__CONSIGNE 1__.
D’après le compte-rendu sur le sujet-lecteur, quelles institutions ont organisé le colloque dont l’ouvrage rassemble les actes ?
__CONSIGNE 2__.
Reprenez le compte-rendu sur le sujet-lecteur et poursuivez-le à partir de sa dernière phrase.

__EXTRAIT PROPOSÉ__.
-------------------------

Le sujet-lecteur ou comment redonner place à la subjectivité dans la pédagogie de la lecture

, par MELET Cécile

Compte-rendu de lecture de l’ouvrage Le Sujet lecteur, Lecture subjective et enseignement de la littérature, sous la direction d’Annie Rouxel et Gérard Langlade, des Actes du colloque « Sujets lecteurs et enseignement de la littérature », organisé par l’université de Rennes 2 et l’IUFM de Bretagne, les 29, 30 et 31 janvier 2004, Presses Universitaires de Rennes, 2004

Introduction

On oppose souvent, pour aborder l’engagement ou le désengagement des jeunes dans la lecture, la lecture scolaire à la lecture privée, l’une serait accablée de toutes les tares : oppressive, desséchante, formaliste, techniciste, l’autre, préservée de toute injonction, serait dotée des charmes de l’école buissonnière et du jardin secret. Cette opposition, pour caricaturale qu’elle soit, nous ramène du moins à des questions essentielles : quel rapport à la lecture et à la littérature sommes-nous capables de susciter auprès de nos élèves ? Quelle capacité avons-nous de leur transmettre le désir de lire ?

-------------------------

__RELEVÉ__.
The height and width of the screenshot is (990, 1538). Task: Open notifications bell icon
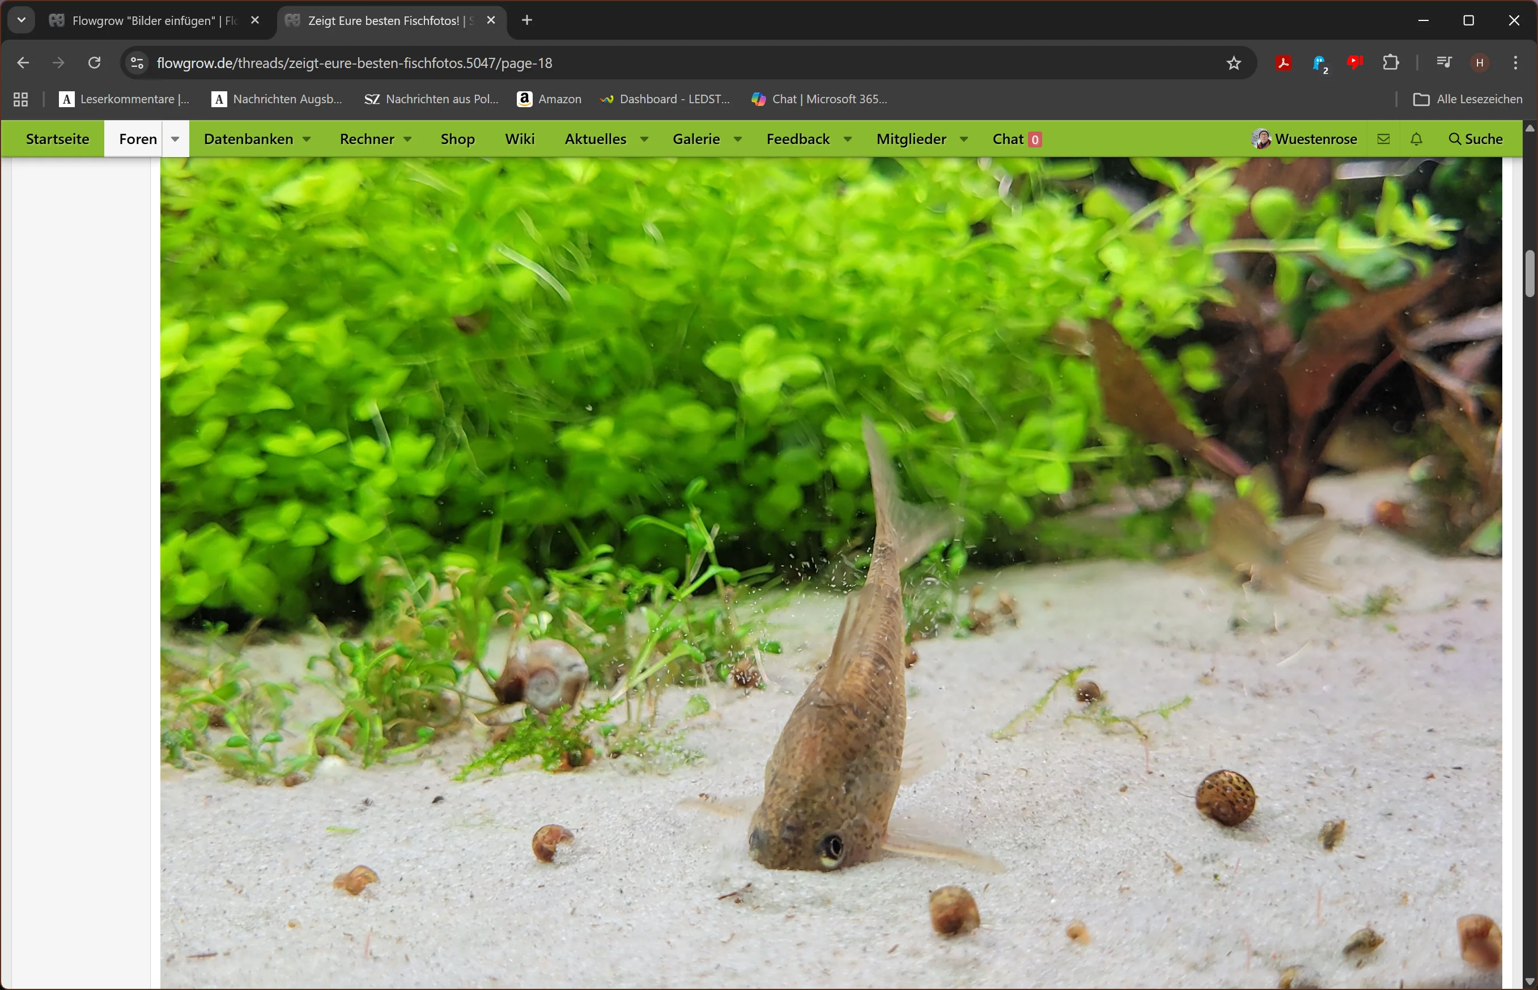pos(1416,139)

-------------------------

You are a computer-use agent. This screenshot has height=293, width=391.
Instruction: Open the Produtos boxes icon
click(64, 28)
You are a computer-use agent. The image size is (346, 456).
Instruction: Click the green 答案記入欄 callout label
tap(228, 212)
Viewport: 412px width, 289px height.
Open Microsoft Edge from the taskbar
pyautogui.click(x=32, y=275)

-------------------------

__RÉPONSE FINALE 1__.
L’université de Rennes 2 et l’IUFM de Bretagne.

__RÉPONSE FINALE 2__.
Un des griefs qui est communément fait à la pratique scolaire de la lecture est d’avoir limité voire évincé la part subjective du lecteur. L’intrusion du personnel et de l’intime serait à proscrire comme ne faisant pas partie du champ littéraire et comme n’étant pas digne d’un discours de commentaire qui s’attacherait à révéler le fonctionnement et la signification d’un texte. Les auteurs qui ont participé au colloque cherchent à dépasser la simple alternative entre approche formaliste et approche empiriste, entre lecture experte et lecture privée. Leur parti-pris est de reconsidérer la place de la subjectivité et de l’intime dans la lecture scolaire : sans nier le risque que cette part de subjectivité peut entraîner sur le texte, ils voient en elle un élément essentiel du processus de lecture. Elle est le signe et le moyen d’une adhésion au texte ; plus encore, elle participe à l’élaboration même de la cohérence que chaque lecteur lui donne ; elle est enfin le lieu d’une transformation que le lecteur recherche dans l’émotion et qu’il découvre dans les aller-retours entre soi et le texte. Ainsi, redonner toute sa place à la subjectivité dans l’acte de lecture devient une condition sine qua non pour que la lecture prenne sens et vie et que le rapport à la littérature soit véritablement un rapport existentiel.

L’ouvrage présente donc un certain nombre d’analyses et de constats sur les pratiques de la lecture, l’évolution des traditions scolaires, la part de la subjectivité dans le processus de lecture et propose nombre de propositions didactiques visant à accompagner, stimuler et cadrer la parole et la prise de conscience de l’élève en tant que sujet-lecteur.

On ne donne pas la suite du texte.